(Data entries)

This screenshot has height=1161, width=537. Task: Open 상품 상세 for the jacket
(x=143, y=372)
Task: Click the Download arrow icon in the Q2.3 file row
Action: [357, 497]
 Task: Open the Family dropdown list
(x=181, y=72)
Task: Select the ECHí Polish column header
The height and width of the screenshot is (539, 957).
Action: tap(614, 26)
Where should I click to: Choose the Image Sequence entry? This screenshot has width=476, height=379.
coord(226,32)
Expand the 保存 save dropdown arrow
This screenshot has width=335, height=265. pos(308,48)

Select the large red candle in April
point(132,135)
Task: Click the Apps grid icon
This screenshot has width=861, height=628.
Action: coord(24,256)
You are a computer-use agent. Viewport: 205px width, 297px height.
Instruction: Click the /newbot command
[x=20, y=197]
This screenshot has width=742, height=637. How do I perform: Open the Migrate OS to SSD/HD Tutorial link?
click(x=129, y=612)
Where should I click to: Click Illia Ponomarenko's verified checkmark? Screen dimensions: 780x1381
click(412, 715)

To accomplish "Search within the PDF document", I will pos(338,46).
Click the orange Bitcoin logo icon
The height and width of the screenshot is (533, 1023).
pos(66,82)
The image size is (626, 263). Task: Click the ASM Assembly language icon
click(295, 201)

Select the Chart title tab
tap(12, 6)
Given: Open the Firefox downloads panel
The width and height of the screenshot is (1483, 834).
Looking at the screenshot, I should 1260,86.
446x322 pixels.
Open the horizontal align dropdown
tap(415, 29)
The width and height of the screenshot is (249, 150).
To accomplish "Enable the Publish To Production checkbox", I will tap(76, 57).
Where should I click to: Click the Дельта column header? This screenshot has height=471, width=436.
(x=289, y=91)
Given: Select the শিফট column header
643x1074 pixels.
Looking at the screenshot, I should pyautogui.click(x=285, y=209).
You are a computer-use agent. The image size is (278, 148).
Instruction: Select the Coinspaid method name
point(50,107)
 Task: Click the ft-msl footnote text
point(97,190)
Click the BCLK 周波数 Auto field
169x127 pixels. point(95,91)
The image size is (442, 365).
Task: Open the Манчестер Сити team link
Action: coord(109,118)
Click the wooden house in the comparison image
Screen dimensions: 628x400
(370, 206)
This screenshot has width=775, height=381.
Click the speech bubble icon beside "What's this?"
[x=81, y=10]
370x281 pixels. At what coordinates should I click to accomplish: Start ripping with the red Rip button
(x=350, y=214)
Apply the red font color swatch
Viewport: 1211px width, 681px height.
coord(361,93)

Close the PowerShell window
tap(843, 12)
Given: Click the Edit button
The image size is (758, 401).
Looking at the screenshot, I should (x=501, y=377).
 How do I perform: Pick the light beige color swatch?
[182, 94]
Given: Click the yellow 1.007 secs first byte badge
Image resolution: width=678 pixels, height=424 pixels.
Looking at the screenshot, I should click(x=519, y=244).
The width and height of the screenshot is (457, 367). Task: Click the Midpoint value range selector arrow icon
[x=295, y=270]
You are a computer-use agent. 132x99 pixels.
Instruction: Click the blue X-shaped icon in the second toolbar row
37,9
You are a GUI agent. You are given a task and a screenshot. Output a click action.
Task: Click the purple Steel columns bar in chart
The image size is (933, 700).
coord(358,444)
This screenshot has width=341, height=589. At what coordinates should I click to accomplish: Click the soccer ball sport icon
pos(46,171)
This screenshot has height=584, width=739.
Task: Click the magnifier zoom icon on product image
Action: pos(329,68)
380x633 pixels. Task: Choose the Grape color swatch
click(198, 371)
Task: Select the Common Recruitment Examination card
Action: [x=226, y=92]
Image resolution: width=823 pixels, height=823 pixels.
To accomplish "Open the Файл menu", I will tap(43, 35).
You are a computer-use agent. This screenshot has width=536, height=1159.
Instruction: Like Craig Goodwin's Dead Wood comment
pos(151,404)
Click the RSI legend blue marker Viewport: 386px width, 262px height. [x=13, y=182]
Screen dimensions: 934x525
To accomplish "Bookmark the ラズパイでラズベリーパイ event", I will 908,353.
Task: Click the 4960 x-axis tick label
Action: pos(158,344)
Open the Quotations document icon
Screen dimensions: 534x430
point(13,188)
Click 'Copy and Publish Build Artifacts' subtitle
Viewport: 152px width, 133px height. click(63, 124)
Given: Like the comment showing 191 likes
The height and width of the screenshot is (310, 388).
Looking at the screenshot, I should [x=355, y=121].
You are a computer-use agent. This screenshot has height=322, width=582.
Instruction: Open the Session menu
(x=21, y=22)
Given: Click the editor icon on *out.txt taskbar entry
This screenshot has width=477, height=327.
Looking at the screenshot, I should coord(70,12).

Work item =>
Your reply should hold every line from the data that contains "computer", copied in full.

Answer section =>
You are a computer-use agent. Viewport: 205px width, 297px height.
You are a computer-use agent. The image size is (278, 148).
You are a computer-use agent. 132x99 pixels.
You are a computer-use agent. This screenshot has width=536, height=1159.
You are a computer-use agent. This screenshot has height=322, width=582.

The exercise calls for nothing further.